A Tectonic Shift in Stablecoin Strategy
A recent Wall Street Journal report suggests that financial behemoths like JPMorgan Chase, Wells Fargo, Citigroup, and Bank of America are in early discussions to launch a jointly developed stablecoin. This initiative isn’t coming out of thin air—it closely follows legislative progress on the GENIUS Act, a new regulatory proposal aimed at structuring how stablecoins are issued and used across the financial system.
While the details remain fluid, the significance of this possible collaboration is clear: traditional banks want in on stablecoins, and they’re not looking to play a supporting role. They want to lead.
Circle’s USDC Under Fire
The news has already had a minor ripple effect on Circle’s flagship product, USDC. The stablecoin briefly lost its dollar peg today, dropping to $0.9987—an almost negligible deviation, but symbolically important in a market where trust is everything.
Arthur Hayes, known for his blunt market takes, didn’t miss the moment to jab at Circle. His comments reflect a broader sentiment in the crypto industry: that big banks, once skeptical of blockchain technology, are now poised to use their scale and regulatory clout to reshape the stablecoin landscape to their advantage.
GENIUS Act: A Game Changer for Stablecoins?
At the heart of all this is the Generational Economic and National Inclusion through Unified Standards Act—better known as the GENIUS Act. This proposed legislation aims to provide a regulatory playbook for stablecoin issuance, opening the door for both banks and nonbanks to operate in the space. However, it also imposes restrictions on publicly traded non-financial firms, potentially limiting tech giants like Meta or Amazon from issuing their own digital dollars.
If passed, the GENIUS Act could fundamentally change who gets to control digital dollars. And with legislation now advancing through the U.S. Senate, the timing of these bank-led stablecoin discussions is anything but coincidental.
Circle in Talks Amid Uncertainty
Meanwhile, behind the scenes, Circle appears to be making moves of its own. Reports suggest that the company is engaged in strategic talks with Ripple and Coinbase, possibly exploring an acquisition or partnership deal. Analysts speculate that Circle’s value proposition lies not just in USDC’s liquidity but also in its broad integrations across DeFi protocols and wallets.
But the road ahead looks uncertain. As large institutions flex their muscles and regulators circle in, Circle’s once-comfortable position in the stablecoin hierarchy may be up for grabs.
Banks Want In—And Fast
It’s not just about playing catch-up anymore. Wall Street knows the stablecoin train is accelerating—and missing it could mean forfeiting control over future payment rails. With global competitors like France’s Société Générale already piloting their own USD-backed stablecoins on Ethereum, American banks are under pressure to act.

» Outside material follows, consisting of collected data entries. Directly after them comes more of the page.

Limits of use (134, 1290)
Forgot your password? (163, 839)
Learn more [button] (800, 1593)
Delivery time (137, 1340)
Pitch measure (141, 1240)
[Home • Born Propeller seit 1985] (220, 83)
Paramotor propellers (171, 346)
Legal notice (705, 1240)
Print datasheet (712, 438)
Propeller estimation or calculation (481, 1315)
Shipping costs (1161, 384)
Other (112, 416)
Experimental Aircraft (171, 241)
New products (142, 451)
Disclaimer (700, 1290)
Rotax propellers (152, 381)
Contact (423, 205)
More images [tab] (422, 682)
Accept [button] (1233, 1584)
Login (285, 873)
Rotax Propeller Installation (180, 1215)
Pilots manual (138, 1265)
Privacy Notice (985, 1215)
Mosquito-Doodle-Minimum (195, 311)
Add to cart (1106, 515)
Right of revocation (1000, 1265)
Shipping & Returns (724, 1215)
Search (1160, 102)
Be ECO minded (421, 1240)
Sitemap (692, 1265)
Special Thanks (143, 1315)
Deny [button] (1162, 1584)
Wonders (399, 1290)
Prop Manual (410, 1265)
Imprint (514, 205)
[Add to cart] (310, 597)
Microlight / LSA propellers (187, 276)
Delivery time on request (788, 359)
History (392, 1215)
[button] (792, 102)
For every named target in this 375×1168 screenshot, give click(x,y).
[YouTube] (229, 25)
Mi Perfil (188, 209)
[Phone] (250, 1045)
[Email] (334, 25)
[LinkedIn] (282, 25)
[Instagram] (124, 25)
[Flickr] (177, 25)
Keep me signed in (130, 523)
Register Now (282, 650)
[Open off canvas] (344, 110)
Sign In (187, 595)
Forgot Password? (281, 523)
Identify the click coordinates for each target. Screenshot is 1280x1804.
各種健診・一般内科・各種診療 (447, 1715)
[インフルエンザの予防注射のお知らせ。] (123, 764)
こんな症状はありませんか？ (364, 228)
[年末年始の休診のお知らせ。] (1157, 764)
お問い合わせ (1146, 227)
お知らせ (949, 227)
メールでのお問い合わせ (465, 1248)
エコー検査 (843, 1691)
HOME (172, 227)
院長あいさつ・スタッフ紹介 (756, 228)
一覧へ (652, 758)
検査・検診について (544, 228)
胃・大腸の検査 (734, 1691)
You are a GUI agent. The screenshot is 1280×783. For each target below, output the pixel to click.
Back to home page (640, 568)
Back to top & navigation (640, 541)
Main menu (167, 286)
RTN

They may have sat out the early innings of the crypto revolution, but now they’re warming up—and looking to bring institutional firepower to a market that’s historically been led by crypto-native firms.
The next chapter of the stablecoin story is unfolding, and this time, the players aren’t just startups and blockchain companies. They’re the same banks that once scoffed at digital assets—now gearing up to dominate them.